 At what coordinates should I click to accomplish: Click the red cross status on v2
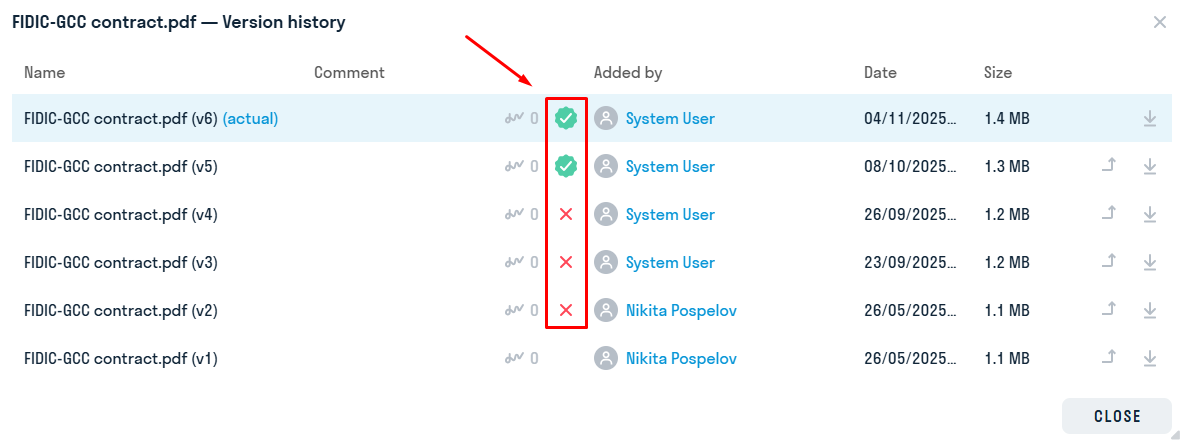(x=566, y=310)
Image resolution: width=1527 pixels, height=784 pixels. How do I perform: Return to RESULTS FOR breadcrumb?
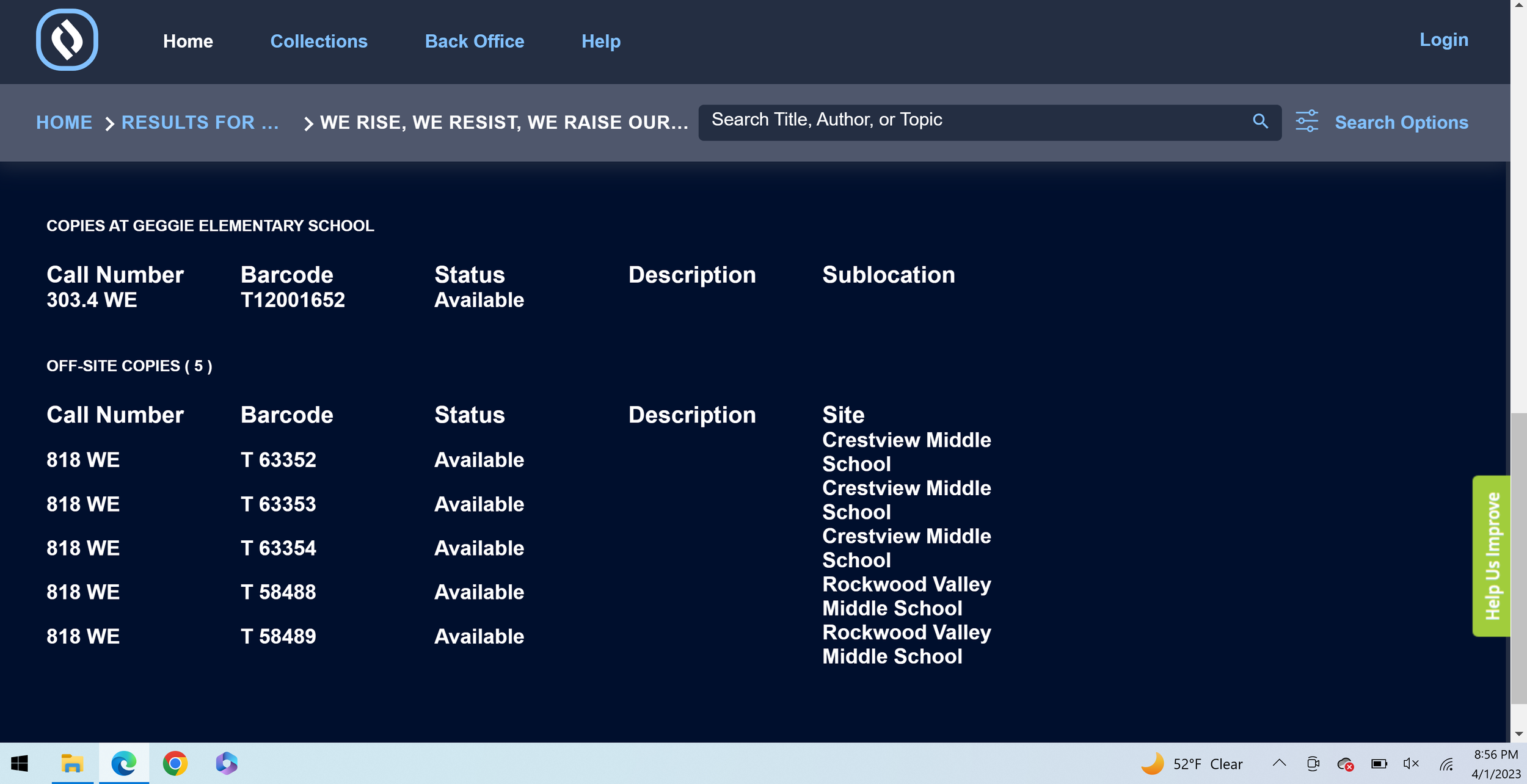point(200,123)
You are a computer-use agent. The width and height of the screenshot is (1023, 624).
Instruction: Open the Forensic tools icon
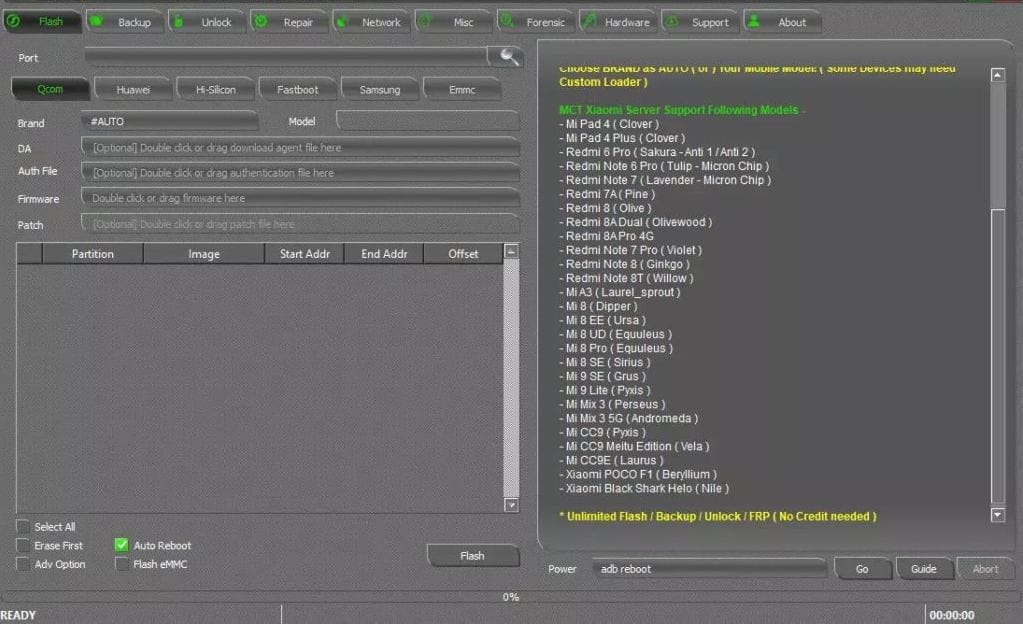[x=509, y=20]
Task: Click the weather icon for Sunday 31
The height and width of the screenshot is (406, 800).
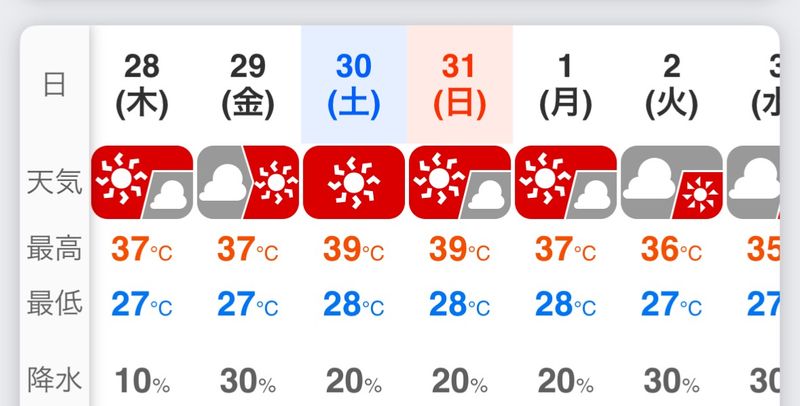Action: click(x=460, y=182)
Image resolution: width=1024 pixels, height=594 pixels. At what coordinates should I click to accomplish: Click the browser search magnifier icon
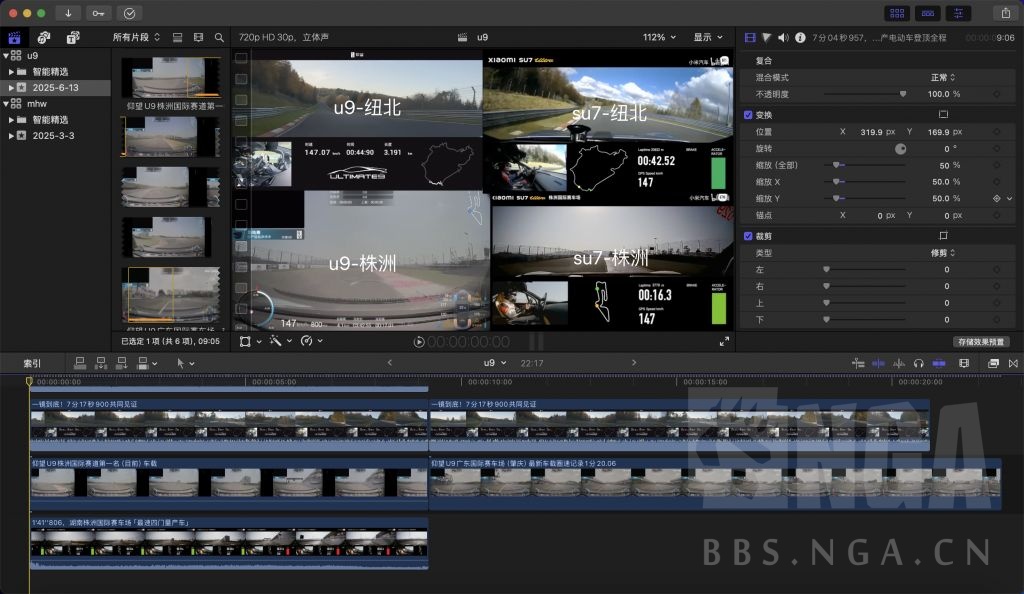(x=219, y=37)
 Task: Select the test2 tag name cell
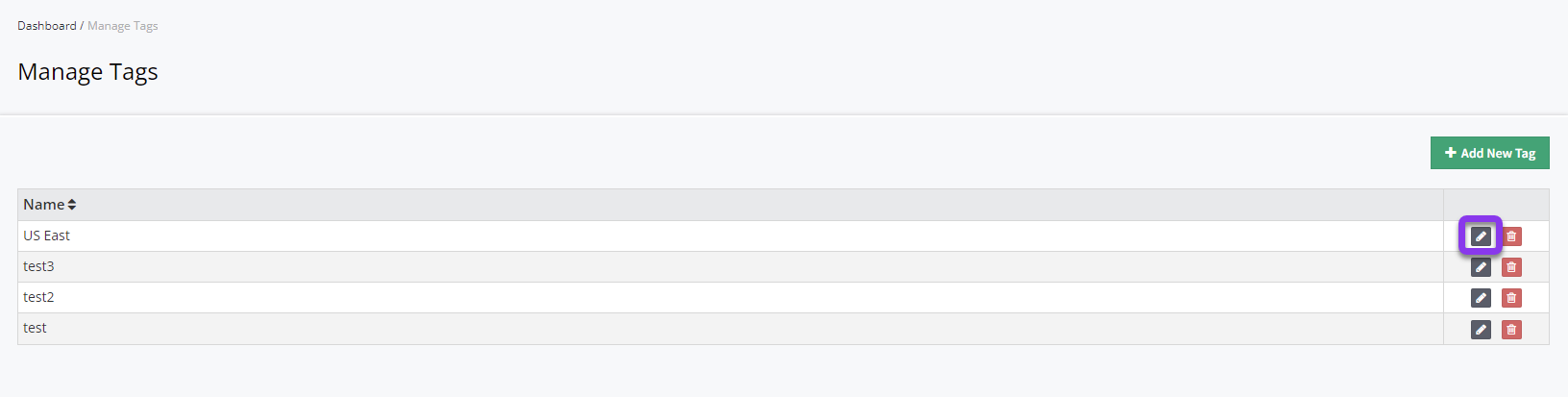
= = =
Task goal ▸ Put the text lines of the records above into a numbered list, skipping any blank lines and leaving out the pictures.

Task result ▸
1.  At what coordinates should I click to accomplish: Click the red cross status on v2
2. (x=566, y=310)
3. Image resolution: width=1527 pixels, height=784 pixels. How do I perform: Return to RESULTS FOR breadcrumb?
4. point(200,123)
5. You are a computer-use agent. The width and height of the screenshot is (1023, 624).
6. Instruction: Open the Forensic tools icon
7. [x=509, y=20]
8. Task: Click the weather icon for Sunday 31
9. The height and width of the screenshot is (406, 800).
10. Action: click(x=460, y=182)
11. Image resolution: width=1024 pixels, height=594 pixels. At what coordinates should I click to accomplish: Click the browser search magnifier icon
12. (x=219, y=37)
13.  Task: Select the test2 tag name cell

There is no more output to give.